DATE: Tuesday, June 24, 1997 TAG: 9706240309 SECTION: LOCAL PAGE: B1 EDITION: NORTH CAROLINA SOURCE: BY CATHERINE KOZAK, STAFF WRITER DATELINE: MANTEO LENGTH: 104 lines
Disagreement over how to market Dare County's biggest business may have prompted the executive director of the county's tourist bureau to retire a little early.
But Alvah Ward is not leaving quietly when he retires July 1. Ward said after 18 months as chief he is disappointed in the leadership and lack of vision of the agency.
``I just think there's some basic flaws in management and structure that need to be corrected,'' the 66-year-old Dare County native said in an interview. ``I really believe that we are marketing the same old furrows, the same old way as the days since (famed photographer and tourism pioneer) Aycock Brown.''
Promotional strategies should be expanded, especially to encourage more year-round visits from the Research Triangle, he said. Joint advertising and merchandising efforts should be established with surrounding counties, long-range planning should be stepped up and measures should be implemented to determine the effectiveness of the marketing strategies.
But Renee Cahoon, chairman of the Dare County Tourism Board, said some of things that Ward suggested are already being incorporated in future tourism plans. For instance, she said, the bureau will be conducting a study next year that will show if marketing efforts are working.
``I think we are moving on,'' Cahoon said. ``We've got a better handle on where we want to target. . . . We've been going through growing pains.''
The tourist bureau is currently advertising for Ward's replacement on the Internet and in professional travel publications. Tourism officials expect the $65,000 post to be filled by the fall.
``We're sorry to lose Alvah, and he's done a great job in his tenure,'' Cahoon said. Responding to Ward's criticism of the tourism board, she said, ``I think everybody has a right to their opinion. . . . No one person gets to do everything they want to do.''
Since Ward's involvement with the first tourist bureau in 1958, tourism has blossomed from a minor money-maker for county businesses to a full-blown multimillion-dollar enterprise.
When Ward chaired the original bureau 40 years ago, photographer Brown worked with Sara Owens, the wife of politician Bobby Owens Sr., sending out articles and photographs of the Outer Banks.

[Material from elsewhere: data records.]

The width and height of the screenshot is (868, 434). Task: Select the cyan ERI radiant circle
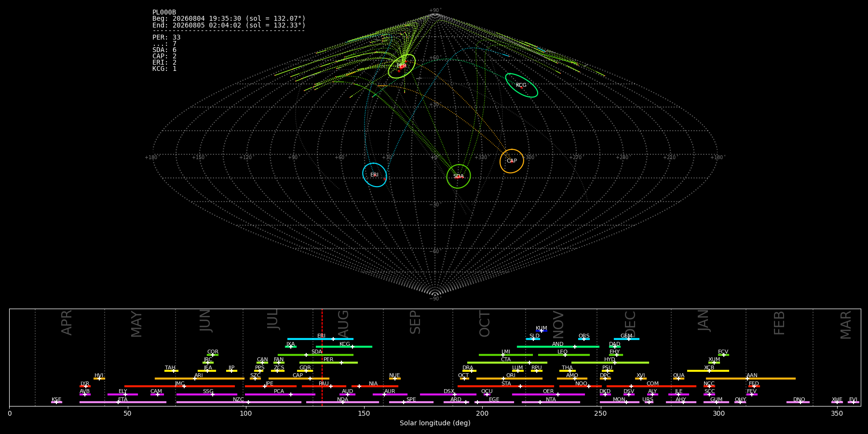pos(375,175)

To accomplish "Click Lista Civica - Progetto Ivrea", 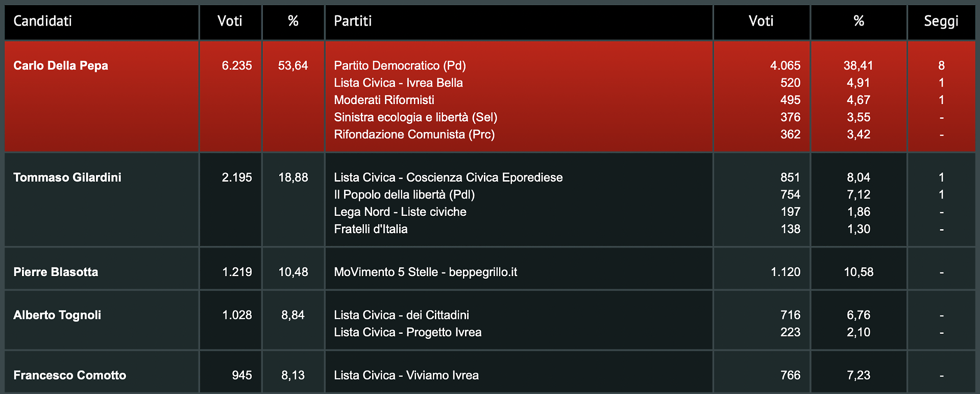I will 408,332.
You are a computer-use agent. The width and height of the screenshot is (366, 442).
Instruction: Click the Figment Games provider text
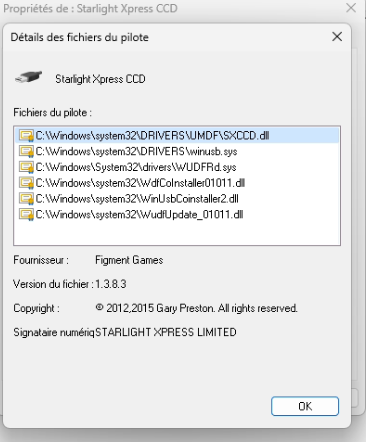(129, 260)
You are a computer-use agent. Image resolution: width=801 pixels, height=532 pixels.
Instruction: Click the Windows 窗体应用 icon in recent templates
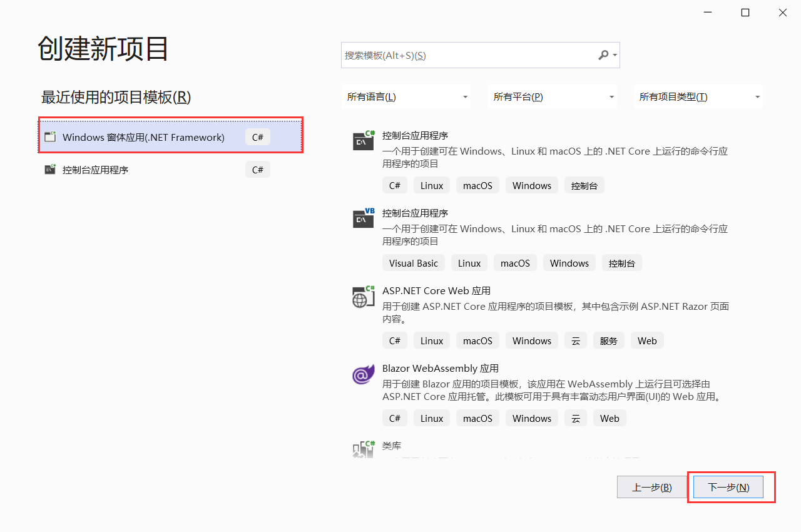[50, 136]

``Of course, they had no money. It was kind of a two-person band. They published the beginning of the original vacation guide - it was less than 12 pages,'' Ward recalled. ``But really, it worked because Aycock was smart and agile enough, and he had such a good relationship with the press. . . . He was really the daddy of tourism on the Outer Banks.''
Ward, born in Wanchese, said that despite its modest beginnings, the tourist bureau broke ground as one of the first of its kind in the state and the first to be funded by one-half of ABC profits. Eventually, as the county grew, the bureau began to be staffed with professionals - and the serious work of tourism promotion got more complicated.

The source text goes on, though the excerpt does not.